You can solve this problem easily using the proximal gradient method or an accelerated proximal gradient method such as FISTA. This is a powerful tool that everyone can easily learn to use. The proximal gradient method solves optimization problems of the form $$ \text{minimize} \quad f(x) + g(x) $$ where $f$ and $g$ are convex and $f$ is differentiable (with a Lipschitz continuous gradient) and $g$ is "simple" in the sense that its proximal operator can be evaluated efficiently. The proximal operator of $g$ is defined as follows: $$ \tag{$\spadesuit$} \text{prox}_{tg}(\hat x) = \arg \, \min_x \quad g(x) + \frac{1}{2t} \| x - \hat x \|_2^2. $$ The proximal operator of $g$ reduces the value of $g$ without straying too far from $\hat x$. The parameter $t > 0$ can be thought of as a "step size" that controls how far away from $\hat x$ we are allowed to move. Note that $g$ is not required to be differentiable. (But $g$ is required to be lower-semicontinuous, which is a mild condition that is usually satisfied in practice.)

The proximal gradient method iteration is $$ x^{k+1} = \text{prox}_{tg}(x^k - t \nabla f(x^k)). $$ What is happening here is that, starting from the current location $x^k$, we take a gradient descent step to reduce the value of $f$, then we apply the prox-operator of $g$ to reduce the value of $g$. The step size $t > 0$ is required to satisfy $t \leq 1/L$, where $L$ is a Lipschitz constant for $\nabla f$. (There is also a line search version of the proximal gradient method that might converge faster. In the line search version the step size $t$ is chosen adaptively at each iteration.)
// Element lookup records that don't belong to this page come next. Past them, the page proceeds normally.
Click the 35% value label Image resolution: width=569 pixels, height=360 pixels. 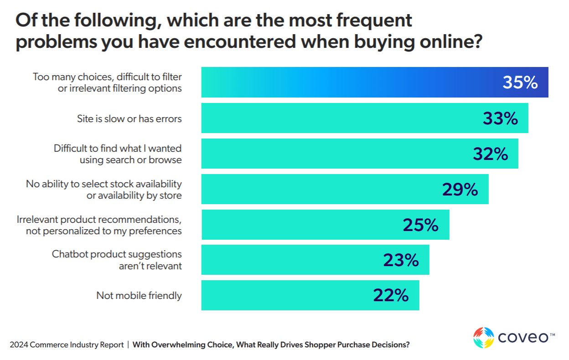[x=520, y=83]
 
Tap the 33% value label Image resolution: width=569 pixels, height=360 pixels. [x=500, y=118]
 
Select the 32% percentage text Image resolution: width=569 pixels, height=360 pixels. [x=490, y=154]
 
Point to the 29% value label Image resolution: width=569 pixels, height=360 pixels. [x=460, y=190]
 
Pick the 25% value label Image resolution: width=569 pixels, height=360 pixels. [x=420, y=225]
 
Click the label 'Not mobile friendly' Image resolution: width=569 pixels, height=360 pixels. [x=139, y=296]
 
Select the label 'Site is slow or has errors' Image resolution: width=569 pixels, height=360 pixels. [x=129, y=119]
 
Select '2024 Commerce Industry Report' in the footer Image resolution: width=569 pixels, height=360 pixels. [x=67, y=345]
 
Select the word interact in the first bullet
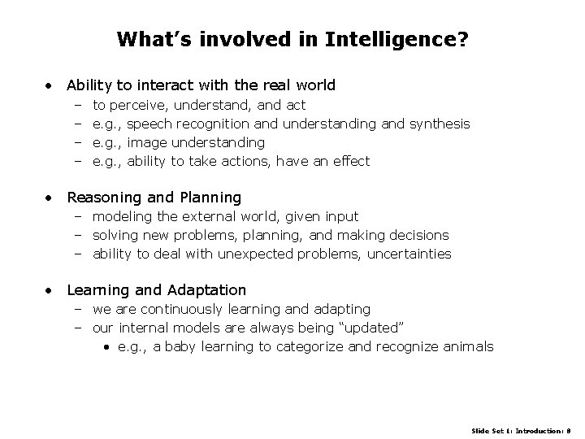176,85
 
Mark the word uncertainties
410,254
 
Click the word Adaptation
206,289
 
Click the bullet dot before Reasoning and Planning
51,198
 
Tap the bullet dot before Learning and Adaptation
51,290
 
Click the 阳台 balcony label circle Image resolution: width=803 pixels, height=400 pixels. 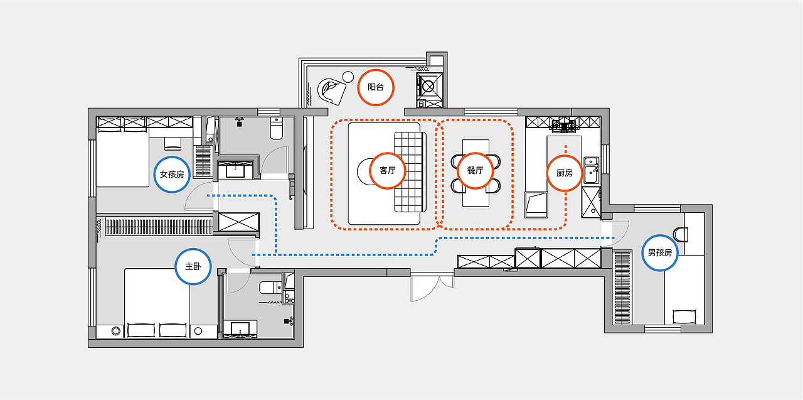(x=376, y=87)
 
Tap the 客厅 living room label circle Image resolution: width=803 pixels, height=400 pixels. (x=387, y=170)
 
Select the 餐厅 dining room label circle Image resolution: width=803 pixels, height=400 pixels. (x=476, y=170)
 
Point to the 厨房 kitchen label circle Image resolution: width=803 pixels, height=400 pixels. (x=565, y=173)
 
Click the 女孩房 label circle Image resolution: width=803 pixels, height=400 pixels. (x=172, y=175)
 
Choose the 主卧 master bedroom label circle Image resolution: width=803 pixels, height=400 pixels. (x=193, y=266)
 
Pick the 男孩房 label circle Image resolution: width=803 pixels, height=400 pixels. (x=659, y=253)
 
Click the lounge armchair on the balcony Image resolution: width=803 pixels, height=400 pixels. (x=332, y=91)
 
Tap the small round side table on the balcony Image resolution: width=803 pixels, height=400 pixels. (x=348, y=77)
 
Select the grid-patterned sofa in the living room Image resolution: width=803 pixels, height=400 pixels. (x=410, y=172)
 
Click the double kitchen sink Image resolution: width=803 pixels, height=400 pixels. (x=592, y=170)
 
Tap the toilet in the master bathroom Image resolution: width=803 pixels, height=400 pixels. (x=270, y=288)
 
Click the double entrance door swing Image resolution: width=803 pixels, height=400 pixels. (x=432, y=287)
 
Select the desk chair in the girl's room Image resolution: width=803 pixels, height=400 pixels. (x=173, y=144)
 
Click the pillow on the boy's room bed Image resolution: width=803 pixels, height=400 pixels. (x=684, y=316)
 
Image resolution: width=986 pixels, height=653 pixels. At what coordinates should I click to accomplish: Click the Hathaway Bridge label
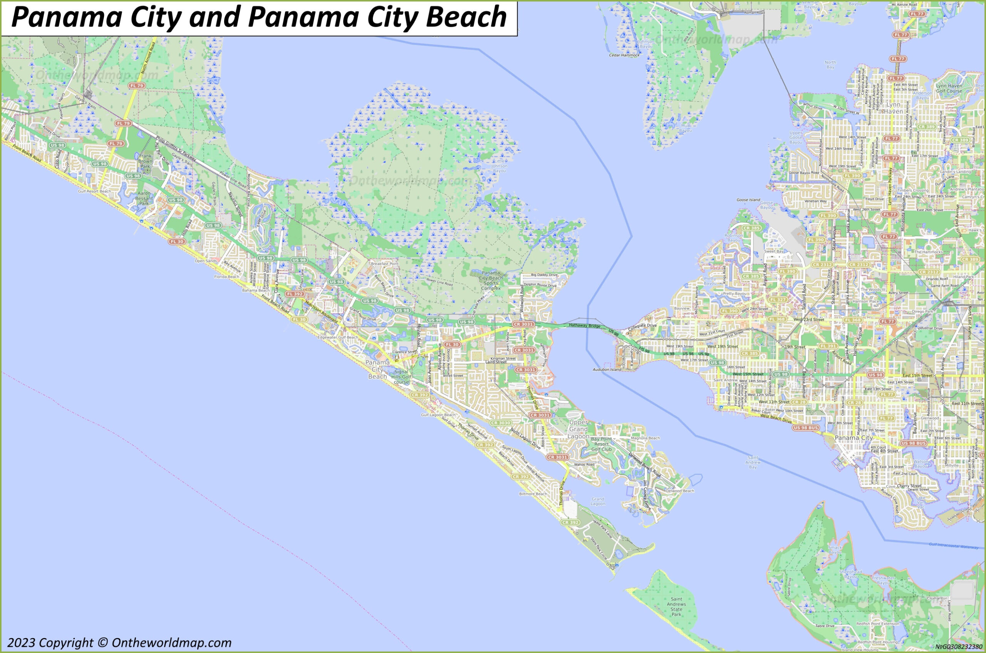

Your optimization problem has the form $(\spadesuit)$ where $$ f(x) = \| Ax - b \|_2^2 $$ and $$ g(x) = \lambda \|x\|_2. $$ The gradient of $f$ can be evaluated using calculus: $$ \nabla f(x) = 2 A^T(Ax - b). $$ There is a nice formula for the proximal operator of the $\ell_2$-norm: $$ \text{prox}_{tg}(x) = \text{prox}_{t \lambda \| \cdot \|_2}(x) = x - P_B(x), $$ where $B$ is the $2$-norm ball of radius $t \lambda$ centered at the origin and $P_B(x)$ is the projection of $x$ onto $B$. (A formula for the proximal operator of a norm can be found for example in Vandenberghe's UCLA 236c notes. See chapter 8 "The proximal mapping", slide 8-3.)

With these formulas, you are ready to implement the proximal gradient method to solve your optimization problem using just a few lines of code. There is also an accelerated version of the proximal gradient method known as FISTA which is equally simple and likely converges faster.